TANNEN: I believe the switch from lady to woman was part of the women's movement. Lady was a euphemism for woman and that was one reason that we wanted to move away from it. We didn't like the idea that the very notion of woman somehow was unseemly, and also a lady was someone who spoke and acted in ways that was self-effacing and never strong.

MCEVERS: So as we think about the idea that at some point the women's movement decided we're going to stop using the word lady and we're going to start using the word woman, and now with this sometimes emphasis on the word female, I think a lot of people in feminist circles would say that puts too much emphasis on the biological.

TANNEN: In my own writing, I avoid female and try to say woman because I feel that the word female has connotations of not just biology, but also non-human mammals. The idea of female to me is more appropriate for a female animal.

MCEVERS: You know, I think about words that we don't really say anymore. You don't hear people say stewardess. People say flight attendant. There's a whole conversation about actress versus actor. But in the case of the first female or woman presidential nominee for a major party, the modifier is important, right?

TANNEN: It is important. I don't think the distinction between female and woman is as significant as taking the E-S-S endings off words like actress, stewardess. Those endings created a sense of trivial unimportant, easily dismissed. Would you entrust your life to a doctoress?

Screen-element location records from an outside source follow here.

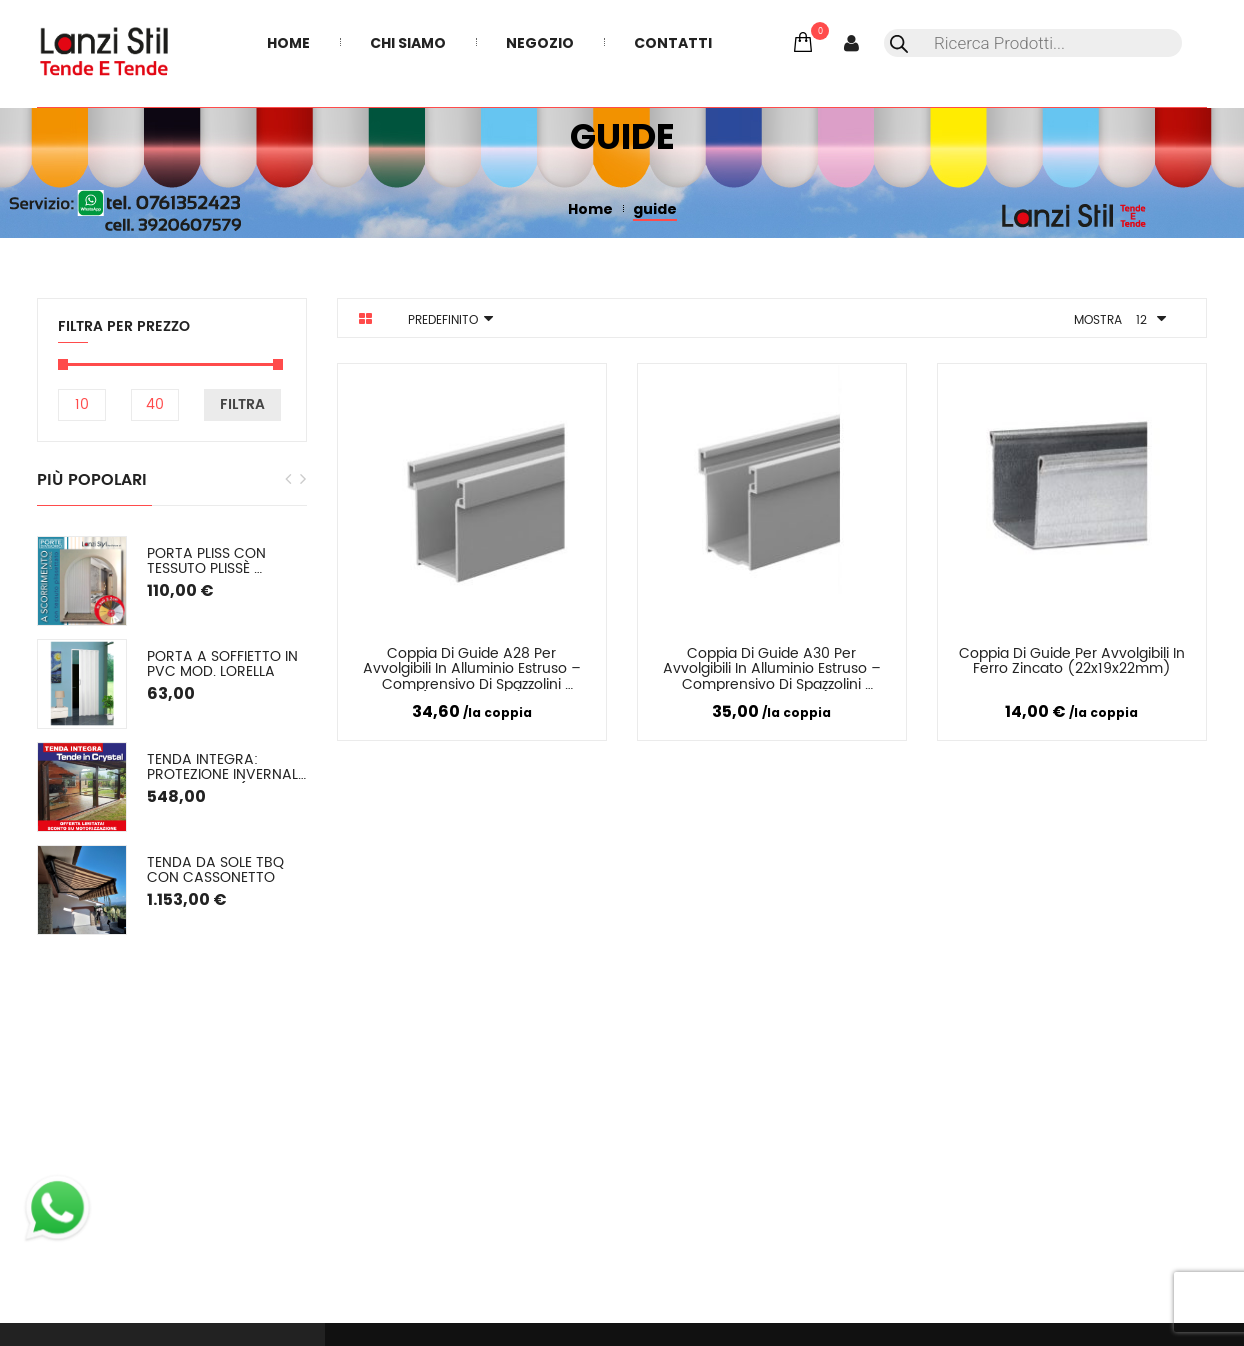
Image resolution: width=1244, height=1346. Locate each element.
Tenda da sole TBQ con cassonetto (217, 870)
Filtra (242, 404)
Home (590, 209)
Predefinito (443, 320)
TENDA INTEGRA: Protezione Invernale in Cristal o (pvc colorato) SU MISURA (227, 767)
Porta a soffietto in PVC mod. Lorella (224, 664)
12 (1141, 320)
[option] (172, 735)
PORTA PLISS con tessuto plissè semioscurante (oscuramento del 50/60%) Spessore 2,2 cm (226, 561)
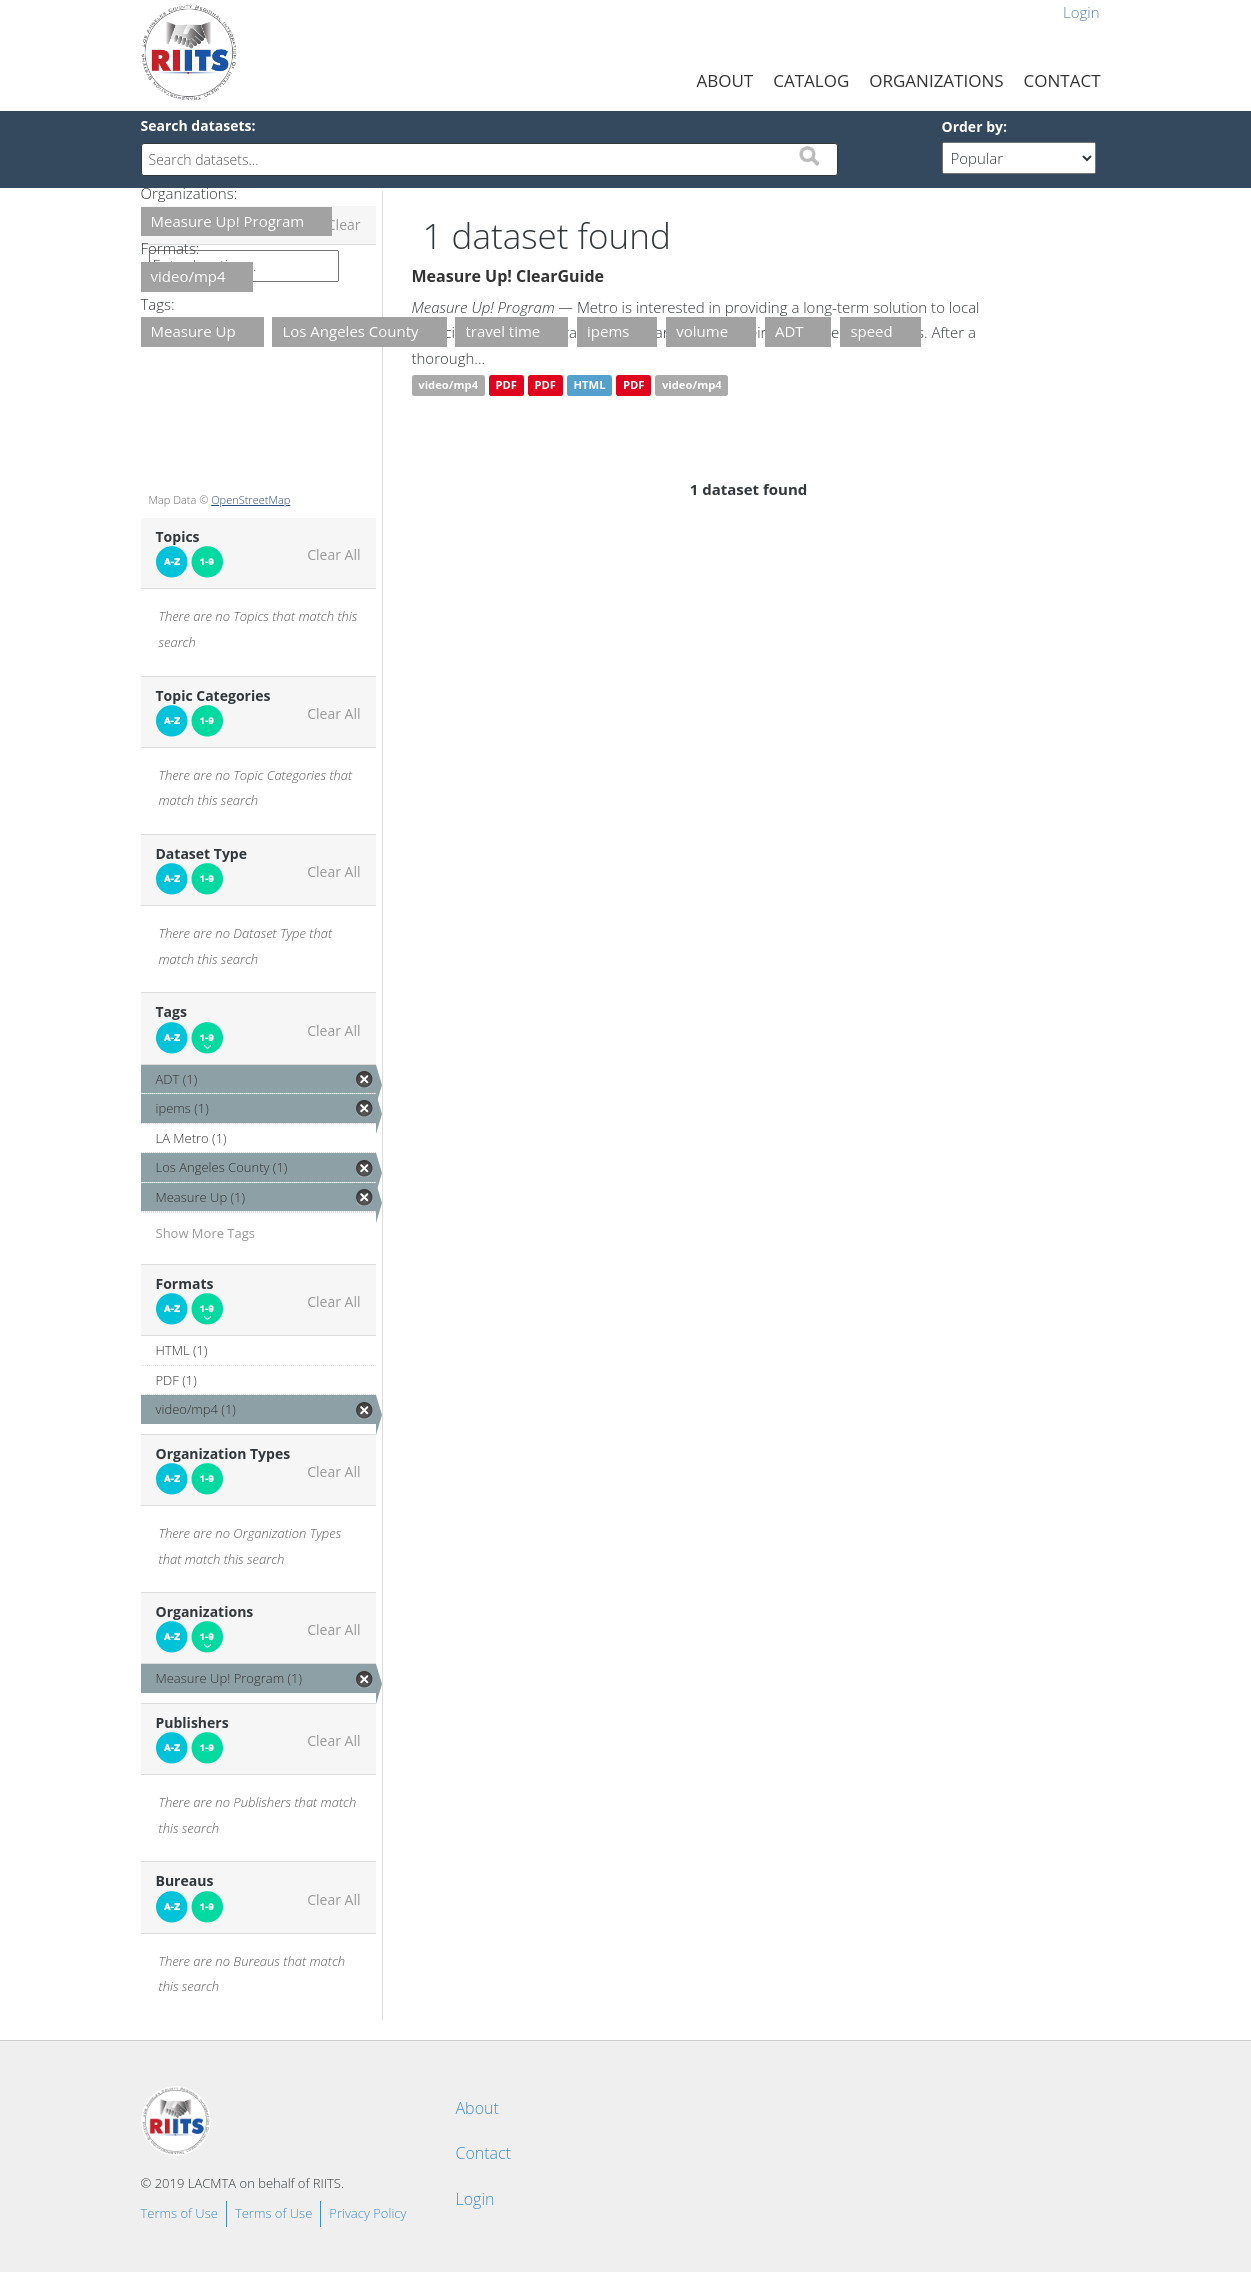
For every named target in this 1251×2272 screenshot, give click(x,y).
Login (1081, 12)
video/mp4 (448, 385)
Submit (809, 156)
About (725, 80)
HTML (589, 385)
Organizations (936, 80)
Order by (972, 126)
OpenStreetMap (250, 499)
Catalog (811, 80)
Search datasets (196, 125)
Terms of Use (179, 2213)
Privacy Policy (367, 2213)
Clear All (333, 555)
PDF (506, 385)
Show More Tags (206, 1233)
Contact (1062, 80)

I don't think the distinction between female and woman has quite that impact. It's not like moving on from the words girl and the words lady where girl trivialized, lady trivialized. Both of them made the woman being talked about less important, less serious, less worthy of respect.

MCEVERS: So female or woman, either one probably fine?

TANNEN: I think some people are going to prefer female. Some will prefer woman. One will probably rise to the top, and the other will probably go the way of girl and lady. I do prefer woman, but I don't feel that the distinction is as significant as some of the other words that we've left behind.

MCEVERS: That's Deborah Tannen. She is a linguistics professor at Georgetown University. Thank you very much for joining us.